Headline Analysis Project
- A view of or attitude toward a situation or event; an opinion. A general feeling or opinion.
- A feeling or emotion.
In this context sentiment was used to gauge how postive vs negative a headline was.
#####This was a Devbootcamp Chicago final team project. Our goal for the 8 day project was to attempt to analyze the sentiment of different news agencies' headlines over the course of time.
Interesting questions we were hoping to answer include:
- Are there any general sentimental trends for a news source's headlines over time?
- Is there any correlation between time of the year and sentiment?
- Is there any correlation between the current political environment and different news source's headline sentiments?
- Can we viusually detect the positive/negative current events over time?
Besides the un-surprising result that all news trends negative no scientific conclusions can be made from this first iteration of the project.
- Despite collecting a ton of headlines there is still not sufficient data yet. (Wayback machine data collection really picks up only about mid 2011)
- No true statistical analysis was completed. (we only had 8 days, weren't data scientists, and chose interactivty over further analysis)
- Only one sentiment engine was used. Even with sufficient data more than one scoring engine would be needed to back any type of implications.
##How it works
#####The quick and dirty of how this worked:
- Target a specific news site on the wayback machine.
- Open up frontpage of news site and save up to 20 headlines for that day.
- Repeat for every day available going back in time up to 5ish years. (about 20-30 thousand headlines per news site)
- Feed each headline through AlchemyApi's sentiment analysis engine and save respective score. (score ranged from -1 (negative) to 1 (positive) )
- Save headline, date, score, and respective news source to our database.
- Plot data using D3.
You can find a slightly more detailed explanation here
- RoR, Postgres/MemCache
- Alchemy API was cool enough to provide us with an API key worth 30,000 requests a day. Their engine and robust API allowed us to score each headline very quickly.
- Wayback Machine was our source of the actual news pages going back time.
- Wayback Gem turned out to be incredibly useful/important for our project. It allowed for a very easy collection of all the different urls needed for scraping.
- Nokogiri is a well known scraping gem that made grabbing what we needed from each page relatively simple.
- D3 is an impressive plotting tool that was a challenge to learn but is the backbone to our visualizations.
- The script is not bad for how simple/short it is but could be refined to collect better/more headlines
- More than one sentinment engine score would be cool/interesting
- Include a counter to track keywords within headlines. (This might be difficult but would be a very powerful analysis tool)
- More unique/interesting D3 visualizations.
Feel free to fork away!
#####Luiz - Script and visualizations #####Corey s - Script and visualizations #####Kelmer - Database seeding, migrating and optimization (memcahce) #####Corey W - Database seeding and front-end framework.
Clone the repository
bundle install if you do not have any of the gems used in this project.

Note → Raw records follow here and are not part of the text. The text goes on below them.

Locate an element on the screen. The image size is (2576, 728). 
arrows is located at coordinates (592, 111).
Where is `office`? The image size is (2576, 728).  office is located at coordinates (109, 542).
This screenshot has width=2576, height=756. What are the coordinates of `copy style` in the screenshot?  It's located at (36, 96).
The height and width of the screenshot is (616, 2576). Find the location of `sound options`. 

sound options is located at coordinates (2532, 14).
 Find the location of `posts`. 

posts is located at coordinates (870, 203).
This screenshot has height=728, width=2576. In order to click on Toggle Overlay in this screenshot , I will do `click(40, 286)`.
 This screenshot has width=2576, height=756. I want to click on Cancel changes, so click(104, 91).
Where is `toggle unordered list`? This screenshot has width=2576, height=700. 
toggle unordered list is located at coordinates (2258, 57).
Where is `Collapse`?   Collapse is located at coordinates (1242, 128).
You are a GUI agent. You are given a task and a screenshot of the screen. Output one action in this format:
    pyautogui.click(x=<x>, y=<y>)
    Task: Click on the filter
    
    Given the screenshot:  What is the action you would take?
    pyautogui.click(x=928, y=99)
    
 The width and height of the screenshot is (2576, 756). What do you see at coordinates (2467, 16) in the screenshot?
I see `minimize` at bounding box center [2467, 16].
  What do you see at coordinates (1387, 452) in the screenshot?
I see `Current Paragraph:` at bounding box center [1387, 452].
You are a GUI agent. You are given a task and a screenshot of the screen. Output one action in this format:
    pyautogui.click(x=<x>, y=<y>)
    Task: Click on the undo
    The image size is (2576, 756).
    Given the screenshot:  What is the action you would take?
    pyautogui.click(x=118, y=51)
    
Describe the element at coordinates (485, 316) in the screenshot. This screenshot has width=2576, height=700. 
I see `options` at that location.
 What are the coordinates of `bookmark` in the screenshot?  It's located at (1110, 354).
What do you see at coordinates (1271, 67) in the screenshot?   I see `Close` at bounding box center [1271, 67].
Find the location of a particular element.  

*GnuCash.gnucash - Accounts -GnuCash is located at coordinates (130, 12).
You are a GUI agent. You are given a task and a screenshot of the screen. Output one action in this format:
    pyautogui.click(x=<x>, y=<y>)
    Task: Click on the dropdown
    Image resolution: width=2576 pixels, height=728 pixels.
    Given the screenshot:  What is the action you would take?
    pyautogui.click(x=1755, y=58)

Set up your database by using the
rake db:create, and
rake db:migrate commands
Visit the Alchemy API website and request an API key.
###Wayback Scraper Script
This script searches through the given URL to scrape headlines. The script can be found in lib/wayback_scrapper. script_v1.rb drives the code for the script. The scraped headlines will be written to a local CSV file. (Be sure to create a folder for the source first) CSVs can be found in the lib directory headlines directories
Run the seed file to populate the database from the CSV
Th file also runs the article title through the Alchemy API to update the
sentiment_score field in the database